As the rates of depression and anxiety appear to be rising around the world, attention is starting to focus more on the mismatch between modern society and our basic human needs. An example is the recently released book Lost Connections: Uncovering the Real Causes of Depression and the Unexpected Solutions by Johann Hari (2018). One of the causes identified by Hari is disconnection from other people, resulting in feelings of loneliness.
Loneliness is a subjective unpleasant feeling arising from a discrepancy between people’s desired and actual levels of meaningful social relationships. It is important to emphasise that it is meaningful social relationships that makes the difference, that is you need to feel that you are sharing something with the other person that is meaningful to both of you. A Lifeline survey found for example that 60% of Australians feel lonely, despite many of them living with a partner or family member. Prolonged loneliness has been demonstrated to predict a range of poor health outcomes, including increased stress, shorter life expectancy and the onset of anxiety and depression.

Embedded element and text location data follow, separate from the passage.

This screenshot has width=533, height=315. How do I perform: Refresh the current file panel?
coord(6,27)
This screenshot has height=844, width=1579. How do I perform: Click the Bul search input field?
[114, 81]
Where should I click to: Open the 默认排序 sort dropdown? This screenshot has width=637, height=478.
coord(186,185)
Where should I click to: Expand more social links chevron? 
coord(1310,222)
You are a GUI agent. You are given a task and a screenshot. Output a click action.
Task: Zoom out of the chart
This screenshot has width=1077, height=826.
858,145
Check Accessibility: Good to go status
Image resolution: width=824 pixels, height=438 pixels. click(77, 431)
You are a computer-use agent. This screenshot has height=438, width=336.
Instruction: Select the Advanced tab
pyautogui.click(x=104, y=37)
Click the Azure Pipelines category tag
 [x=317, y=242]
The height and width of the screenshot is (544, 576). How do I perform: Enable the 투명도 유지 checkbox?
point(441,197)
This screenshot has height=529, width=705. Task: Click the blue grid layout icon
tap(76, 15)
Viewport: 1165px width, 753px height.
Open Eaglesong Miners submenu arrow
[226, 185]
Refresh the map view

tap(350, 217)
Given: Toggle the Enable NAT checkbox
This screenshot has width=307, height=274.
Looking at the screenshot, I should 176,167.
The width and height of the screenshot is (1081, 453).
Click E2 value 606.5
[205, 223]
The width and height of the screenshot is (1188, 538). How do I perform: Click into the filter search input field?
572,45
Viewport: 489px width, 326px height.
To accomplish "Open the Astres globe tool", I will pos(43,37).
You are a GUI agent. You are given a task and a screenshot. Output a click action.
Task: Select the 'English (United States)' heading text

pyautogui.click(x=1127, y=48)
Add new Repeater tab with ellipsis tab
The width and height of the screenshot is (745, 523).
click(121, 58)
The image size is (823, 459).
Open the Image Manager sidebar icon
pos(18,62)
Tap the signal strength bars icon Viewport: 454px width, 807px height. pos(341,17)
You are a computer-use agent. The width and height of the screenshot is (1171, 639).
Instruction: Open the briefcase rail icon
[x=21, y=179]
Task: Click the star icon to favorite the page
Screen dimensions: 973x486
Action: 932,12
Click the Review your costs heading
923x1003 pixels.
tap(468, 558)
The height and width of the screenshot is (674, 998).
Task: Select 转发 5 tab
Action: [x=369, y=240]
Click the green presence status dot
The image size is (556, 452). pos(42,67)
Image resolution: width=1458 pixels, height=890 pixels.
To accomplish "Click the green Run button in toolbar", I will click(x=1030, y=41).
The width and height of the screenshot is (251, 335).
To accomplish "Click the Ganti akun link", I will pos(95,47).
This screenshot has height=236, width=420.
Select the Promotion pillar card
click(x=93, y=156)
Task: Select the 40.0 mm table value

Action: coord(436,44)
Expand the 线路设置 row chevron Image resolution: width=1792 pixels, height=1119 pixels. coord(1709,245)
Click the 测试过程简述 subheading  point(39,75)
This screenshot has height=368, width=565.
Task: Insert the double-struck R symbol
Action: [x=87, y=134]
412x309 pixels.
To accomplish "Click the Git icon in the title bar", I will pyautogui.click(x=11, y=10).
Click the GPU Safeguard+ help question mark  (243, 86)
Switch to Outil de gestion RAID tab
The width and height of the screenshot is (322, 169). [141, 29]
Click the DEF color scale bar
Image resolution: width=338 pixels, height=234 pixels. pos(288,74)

To understand why loneliness has such a significant impact on our health, we need to consider our evolutionary history. Human beings first lived in small hunter-gatherer tribes. They survived in their harsh environment by working together. Being separated from the group put these humans in great danger, from predators, lack of shelter etc. So, even today, when we are disconnected from others, the unpleasantness we feel represents an urgent signal from your brain to motivate you to reconnect to the group. Our brain treats disconnection as a threat to survival. However, when reconnection is not easy or not possible, people can remain in this uncomfortable loneliness and develop suspicion of social contact, becoming afraid of what they actually need the most.
There are many aspects of the modern world that have resulted in increased loneliness and a sense of reduced community. Geographical distance between people and families has increased as they travel for a job opportunity or opt for accommodation they can afford, with more people living alone and working longer hours. Social institutions such as clubs, workplaces or the church have become a less common aspect of people’s lives. While social media can lead to some increase in social contact, it does not replace the benefits of face-to-face contact. As such, it is argued by researchers such as Hari that the world we now live in does not take into account our most basic human needs for connection and belonging.
It is important for us all to consider ways we can build community in our modern world. We can have regular family meals where technology is switched off. We can come together to do something as a group, such as joining a sports team, choir, volunteer or language group, or just meeting regularly for coffee. We can check out Meetup.com to find people with common interests. When we are feeling low, we can try do something for someone else. And if you find that anxiety and depression is getting in the way of you reaching out to connect, you can seek help from a mental health practitioner.